The regional governor’s voice added to growing criticism of the Russian defence ministry by hardliners grouped around Yevgeny Prigozhin, founder of the Wagner paramilitary group.

Russia’s forces are on the verge of capturing the eastern Ukrainian city of Bakhmut — a symbolic triumph after the army failed to make significant advances since early last summer.

But the huge losses of men and material the invading forces have sustained in Bakhmut, coupled with a failure to make progress elsewhere on the front lines, has raised fears Russia could find itself on the back foot after a much-anticipated Ukrainian counter-offensive.

Prigozhin said in an interview released late on Tuesday that about 15,000-16,000 of Wagner’s forces, mostly comprising convicts released from prison to fight in Ukraine, had died, with about as many sustaining serious injuries.

Those apparent casualty figures are the biggest admission any senior Russian figures have made of Moscow’s losses during the conflict.

Prigozhin has taken on an outsized role in Russia’s war effort as the regular army’s offensive continues to sputter.

Though Putin thanked Wagner specifically for its role in advancing through Bakhmut last week, Prigozhin remains embroiled in a public conflict with the army’s leadership, which he accuses of deliberately starving the paramilitaries of ammunition.

In the interview, Prigozhin said Russia’s army had “shat the bed” during the initial invasion and claimed “things still aren’t coming together” more than a year later.
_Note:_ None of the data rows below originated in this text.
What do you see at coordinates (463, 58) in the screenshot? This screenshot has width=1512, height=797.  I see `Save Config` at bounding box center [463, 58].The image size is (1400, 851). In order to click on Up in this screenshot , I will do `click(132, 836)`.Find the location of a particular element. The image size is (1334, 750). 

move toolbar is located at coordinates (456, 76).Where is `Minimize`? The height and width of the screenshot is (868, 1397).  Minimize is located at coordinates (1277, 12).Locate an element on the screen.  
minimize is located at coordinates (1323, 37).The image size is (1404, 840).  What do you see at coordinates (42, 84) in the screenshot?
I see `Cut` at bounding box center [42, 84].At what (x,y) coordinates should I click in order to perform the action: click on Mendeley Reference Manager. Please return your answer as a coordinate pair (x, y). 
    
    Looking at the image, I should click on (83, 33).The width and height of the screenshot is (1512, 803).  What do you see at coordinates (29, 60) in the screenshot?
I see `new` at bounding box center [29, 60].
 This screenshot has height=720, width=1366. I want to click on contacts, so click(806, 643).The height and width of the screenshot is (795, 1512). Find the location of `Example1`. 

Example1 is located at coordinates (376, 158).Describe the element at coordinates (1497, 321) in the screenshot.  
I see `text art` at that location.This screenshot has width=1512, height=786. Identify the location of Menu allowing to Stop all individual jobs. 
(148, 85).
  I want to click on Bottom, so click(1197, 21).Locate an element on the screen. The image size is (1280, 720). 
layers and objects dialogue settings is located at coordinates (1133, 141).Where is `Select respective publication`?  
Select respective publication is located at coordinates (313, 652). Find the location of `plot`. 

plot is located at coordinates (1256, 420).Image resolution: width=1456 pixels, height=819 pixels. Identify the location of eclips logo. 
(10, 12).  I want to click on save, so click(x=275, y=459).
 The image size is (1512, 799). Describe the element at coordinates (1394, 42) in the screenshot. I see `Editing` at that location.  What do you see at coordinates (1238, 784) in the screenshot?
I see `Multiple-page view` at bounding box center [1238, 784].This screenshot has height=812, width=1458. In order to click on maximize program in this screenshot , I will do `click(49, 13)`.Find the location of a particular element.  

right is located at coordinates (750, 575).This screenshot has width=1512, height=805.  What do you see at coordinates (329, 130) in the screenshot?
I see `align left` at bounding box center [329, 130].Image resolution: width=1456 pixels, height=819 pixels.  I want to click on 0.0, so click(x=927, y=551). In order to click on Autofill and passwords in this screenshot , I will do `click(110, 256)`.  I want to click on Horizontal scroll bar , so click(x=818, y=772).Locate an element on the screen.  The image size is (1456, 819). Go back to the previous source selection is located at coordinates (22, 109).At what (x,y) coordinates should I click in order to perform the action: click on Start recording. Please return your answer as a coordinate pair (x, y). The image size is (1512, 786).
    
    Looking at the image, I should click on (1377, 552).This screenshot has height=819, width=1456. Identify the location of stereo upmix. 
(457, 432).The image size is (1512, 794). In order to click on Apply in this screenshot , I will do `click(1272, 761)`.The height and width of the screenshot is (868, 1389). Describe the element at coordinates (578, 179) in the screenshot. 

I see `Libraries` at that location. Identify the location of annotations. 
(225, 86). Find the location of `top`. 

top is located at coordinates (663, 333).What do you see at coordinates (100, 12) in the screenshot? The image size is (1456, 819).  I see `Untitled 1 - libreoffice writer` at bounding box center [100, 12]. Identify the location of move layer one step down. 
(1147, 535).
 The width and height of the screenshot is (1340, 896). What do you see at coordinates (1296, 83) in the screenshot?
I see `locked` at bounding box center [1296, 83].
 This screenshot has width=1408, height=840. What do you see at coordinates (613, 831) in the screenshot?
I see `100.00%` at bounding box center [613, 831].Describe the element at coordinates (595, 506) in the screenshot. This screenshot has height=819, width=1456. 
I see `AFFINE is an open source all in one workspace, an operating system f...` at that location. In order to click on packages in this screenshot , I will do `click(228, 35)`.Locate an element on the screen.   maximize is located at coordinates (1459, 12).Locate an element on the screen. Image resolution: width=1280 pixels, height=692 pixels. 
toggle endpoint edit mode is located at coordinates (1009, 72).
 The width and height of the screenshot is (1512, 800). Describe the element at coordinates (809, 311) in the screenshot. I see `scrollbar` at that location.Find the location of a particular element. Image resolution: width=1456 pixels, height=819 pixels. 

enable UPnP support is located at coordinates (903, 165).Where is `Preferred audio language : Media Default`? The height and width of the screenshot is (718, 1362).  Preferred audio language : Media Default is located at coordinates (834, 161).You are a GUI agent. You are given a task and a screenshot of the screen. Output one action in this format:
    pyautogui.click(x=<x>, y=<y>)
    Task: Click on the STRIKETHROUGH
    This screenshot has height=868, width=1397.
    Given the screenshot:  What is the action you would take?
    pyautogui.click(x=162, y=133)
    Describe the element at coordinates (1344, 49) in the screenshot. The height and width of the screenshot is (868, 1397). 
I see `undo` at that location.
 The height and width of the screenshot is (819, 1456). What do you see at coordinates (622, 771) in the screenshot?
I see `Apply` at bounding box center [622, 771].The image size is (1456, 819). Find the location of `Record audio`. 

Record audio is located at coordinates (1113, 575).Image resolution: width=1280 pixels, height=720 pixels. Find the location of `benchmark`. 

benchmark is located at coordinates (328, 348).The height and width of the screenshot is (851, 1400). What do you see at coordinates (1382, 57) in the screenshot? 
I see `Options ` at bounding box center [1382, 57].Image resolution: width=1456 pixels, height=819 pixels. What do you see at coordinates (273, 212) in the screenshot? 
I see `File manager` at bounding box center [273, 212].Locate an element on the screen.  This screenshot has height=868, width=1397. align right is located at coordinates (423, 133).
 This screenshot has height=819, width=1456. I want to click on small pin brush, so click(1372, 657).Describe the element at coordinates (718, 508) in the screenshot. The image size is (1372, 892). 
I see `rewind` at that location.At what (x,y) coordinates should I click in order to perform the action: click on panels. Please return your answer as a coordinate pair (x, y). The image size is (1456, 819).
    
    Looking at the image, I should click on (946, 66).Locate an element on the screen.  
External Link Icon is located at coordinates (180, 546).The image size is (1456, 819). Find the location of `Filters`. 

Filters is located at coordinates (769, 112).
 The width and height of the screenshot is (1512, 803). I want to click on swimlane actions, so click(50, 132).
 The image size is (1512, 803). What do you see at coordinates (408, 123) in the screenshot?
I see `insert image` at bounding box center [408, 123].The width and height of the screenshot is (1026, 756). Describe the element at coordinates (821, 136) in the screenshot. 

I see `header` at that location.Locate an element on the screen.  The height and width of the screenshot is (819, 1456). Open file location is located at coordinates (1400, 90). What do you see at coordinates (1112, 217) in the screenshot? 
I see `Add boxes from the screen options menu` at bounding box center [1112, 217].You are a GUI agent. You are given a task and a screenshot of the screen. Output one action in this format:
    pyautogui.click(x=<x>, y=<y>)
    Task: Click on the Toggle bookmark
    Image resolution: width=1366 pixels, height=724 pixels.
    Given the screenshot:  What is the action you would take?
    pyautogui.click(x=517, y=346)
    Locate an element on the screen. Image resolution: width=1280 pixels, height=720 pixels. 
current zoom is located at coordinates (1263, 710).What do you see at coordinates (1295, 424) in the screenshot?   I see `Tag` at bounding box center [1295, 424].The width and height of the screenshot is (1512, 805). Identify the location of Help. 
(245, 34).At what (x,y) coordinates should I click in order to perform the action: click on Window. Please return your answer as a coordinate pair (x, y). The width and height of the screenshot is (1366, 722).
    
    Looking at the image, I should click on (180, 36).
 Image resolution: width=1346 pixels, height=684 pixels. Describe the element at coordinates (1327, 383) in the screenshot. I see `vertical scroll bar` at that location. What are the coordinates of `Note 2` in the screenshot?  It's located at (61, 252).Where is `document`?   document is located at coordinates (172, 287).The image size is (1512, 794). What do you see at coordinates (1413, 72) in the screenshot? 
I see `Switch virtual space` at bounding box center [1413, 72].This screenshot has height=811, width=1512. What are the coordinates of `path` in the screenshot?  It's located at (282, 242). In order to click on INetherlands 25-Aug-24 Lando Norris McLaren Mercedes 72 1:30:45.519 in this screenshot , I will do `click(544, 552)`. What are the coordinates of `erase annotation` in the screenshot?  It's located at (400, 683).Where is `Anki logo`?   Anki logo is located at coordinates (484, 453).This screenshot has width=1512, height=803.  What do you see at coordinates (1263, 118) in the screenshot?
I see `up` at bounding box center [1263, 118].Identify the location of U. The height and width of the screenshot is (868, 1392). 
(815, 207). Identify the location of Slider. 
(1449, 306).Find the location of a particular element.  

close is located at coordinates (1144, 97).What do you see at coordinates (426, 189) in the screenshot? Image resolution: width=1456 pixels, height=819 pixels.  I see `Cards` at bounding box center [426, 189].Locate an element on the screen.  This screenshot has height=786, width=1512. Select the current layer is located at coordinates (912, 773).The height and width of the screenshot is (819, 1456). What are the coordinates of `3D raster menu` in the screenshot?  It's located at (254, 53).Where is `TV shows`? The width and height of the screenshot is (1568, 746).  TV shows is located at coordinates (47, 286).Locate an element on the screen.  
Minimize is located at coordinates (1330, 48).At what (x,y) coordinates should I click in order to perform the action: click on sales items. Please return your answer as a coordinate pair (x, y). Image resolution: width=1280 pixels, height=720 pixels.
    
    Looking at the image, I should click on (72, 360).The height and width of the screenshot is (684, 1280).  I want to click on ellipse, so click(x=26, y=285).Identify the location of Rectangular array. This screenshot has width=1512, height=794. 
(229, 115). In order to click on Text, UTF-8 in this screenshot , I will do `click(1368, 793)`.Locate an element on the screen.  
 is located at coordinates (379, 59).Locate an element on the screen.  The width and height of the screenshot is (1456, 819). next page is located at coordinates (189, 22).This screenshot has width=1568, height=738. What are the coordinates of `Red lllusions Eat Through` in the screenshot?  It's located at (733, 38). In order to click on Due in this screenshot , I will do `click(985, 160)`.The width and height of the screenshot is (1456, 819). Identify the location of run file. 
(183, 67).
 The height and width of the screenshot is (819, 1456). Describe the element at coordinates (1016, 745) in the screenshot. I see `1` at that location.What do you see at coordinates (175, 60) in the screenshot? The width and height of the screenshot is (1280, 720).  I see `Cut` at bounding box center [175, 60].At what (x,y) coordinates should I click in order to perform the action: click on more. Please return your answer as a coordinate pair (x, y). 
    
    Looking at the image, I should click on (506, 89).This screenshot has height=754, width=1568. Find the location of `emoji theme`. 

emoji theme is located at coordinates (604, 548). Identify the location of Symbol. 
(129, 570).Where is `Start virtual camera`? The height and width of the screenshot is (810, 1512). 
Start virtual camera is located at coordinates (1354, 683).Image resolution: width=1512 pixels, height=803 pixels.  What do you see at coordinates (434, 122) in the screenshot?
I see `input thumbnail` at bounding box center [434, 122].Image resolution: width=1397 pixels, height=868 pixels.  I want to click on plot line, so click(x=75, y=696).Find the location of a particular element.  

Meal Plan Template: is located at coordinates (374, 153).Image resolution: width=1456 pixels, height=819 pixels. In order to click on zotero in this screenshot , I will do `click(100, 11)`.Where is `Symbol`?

The war “was done to ‘denazify’ Ukraine, and we made them a nation famous the world over”, Prigozhin said. “How did we demilitarise them? We’ve militarised them somehow. They have one of the strongest armies.”

Prigozhin said Russia needed to declare martial law, mobilise more men into the army, and divert all the economy’s resources towards producing munitions. “We are at the point when we could just fuck up Russia,” he added.